• PROBLEM
There are pictures in the records below; leave them out and set down exactly the lines from the one holding "Open Settings gear" through the one holding "Click the share export icon".

THE RECORDS below:

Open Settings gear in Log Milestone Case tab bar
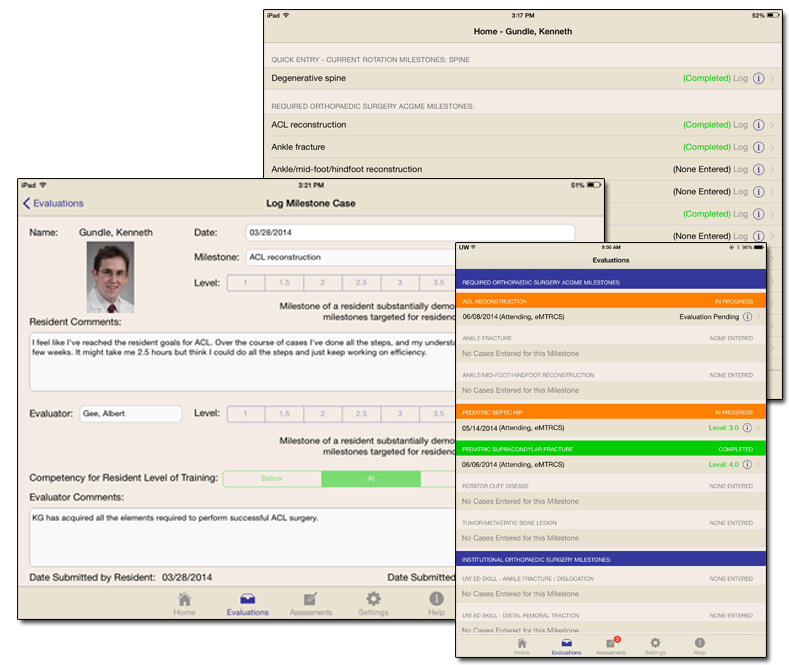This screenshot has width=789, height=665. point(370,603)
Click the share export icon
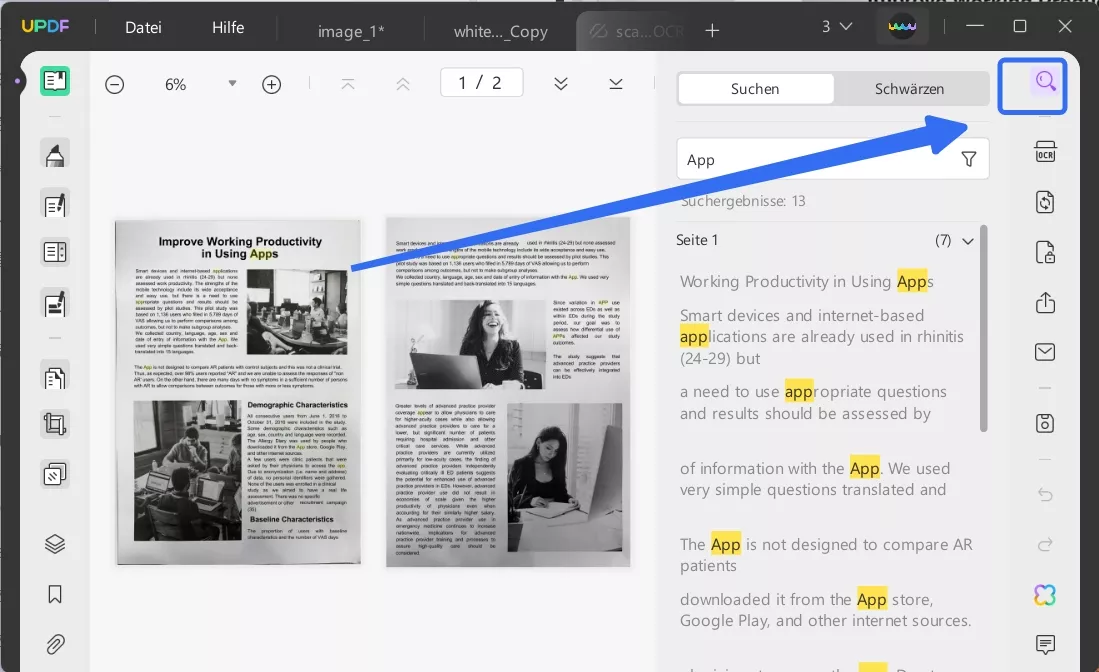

End of THE RECORDS.
THE RECORDS below:

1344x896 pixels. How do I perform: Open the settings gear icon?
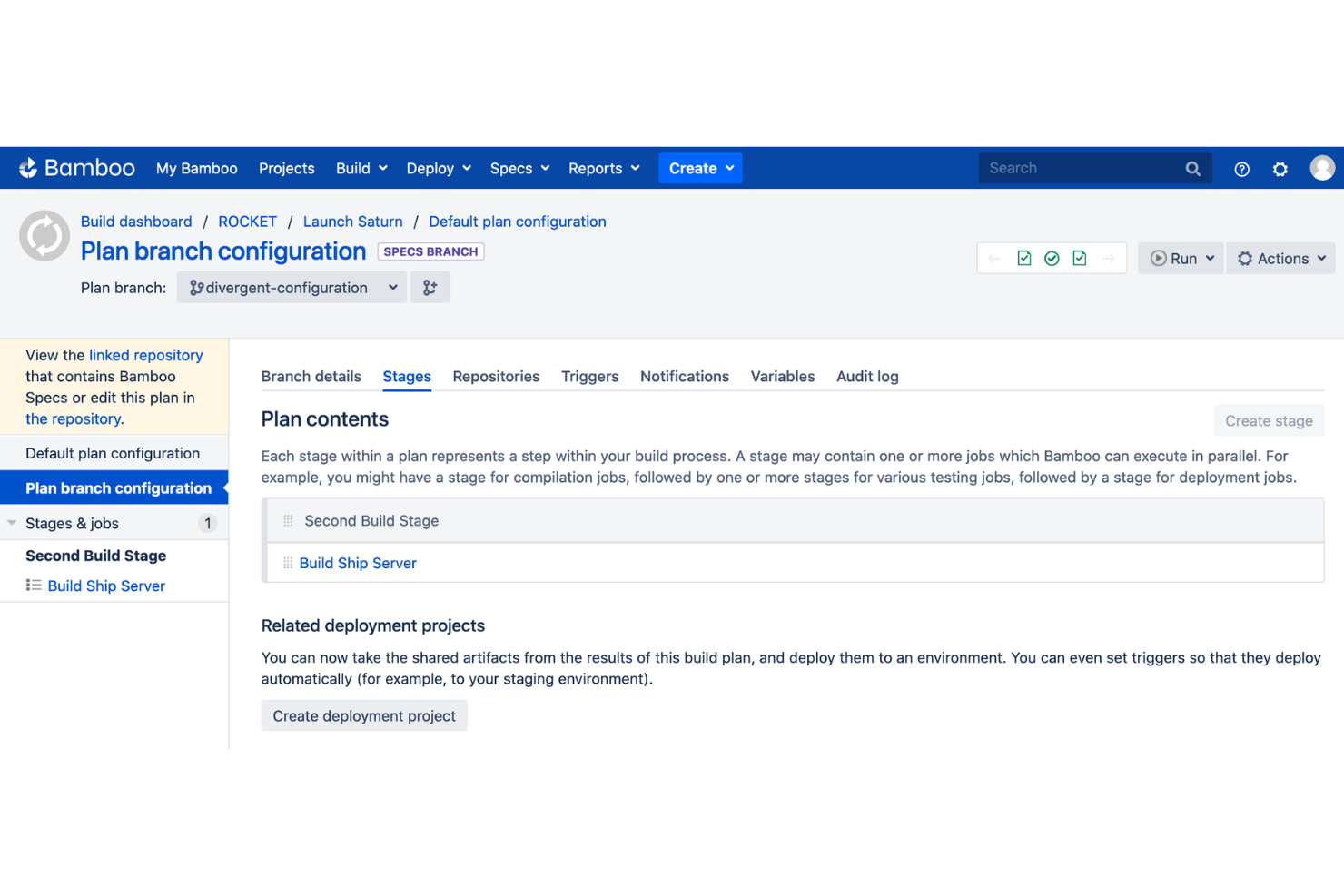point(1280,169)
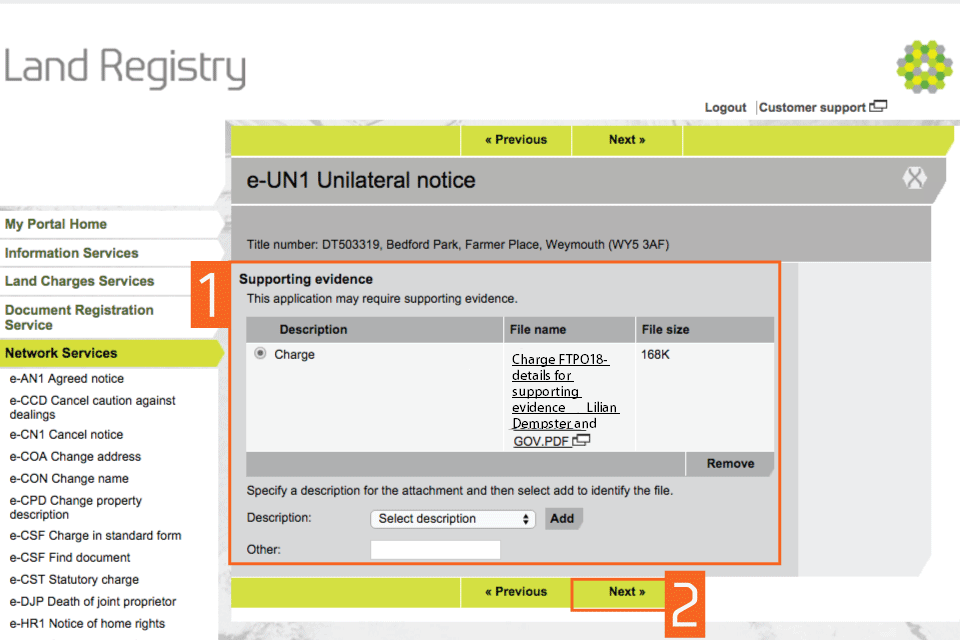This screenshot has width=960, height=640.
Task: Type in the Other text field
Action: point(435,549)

End of THE RECORDS.
THE RECORDS below:

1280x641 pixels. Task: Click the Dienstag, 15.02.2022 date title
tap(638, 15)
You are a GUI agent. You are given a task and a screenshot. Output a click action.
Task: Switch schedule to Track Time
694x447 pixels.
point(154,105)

End of THE RECORDS.

• FINISHED TASK
Open Settings gear in Log Milestone Case tab bar
This screenshot has width=789, height=665. point(370,603)
Click the share export icon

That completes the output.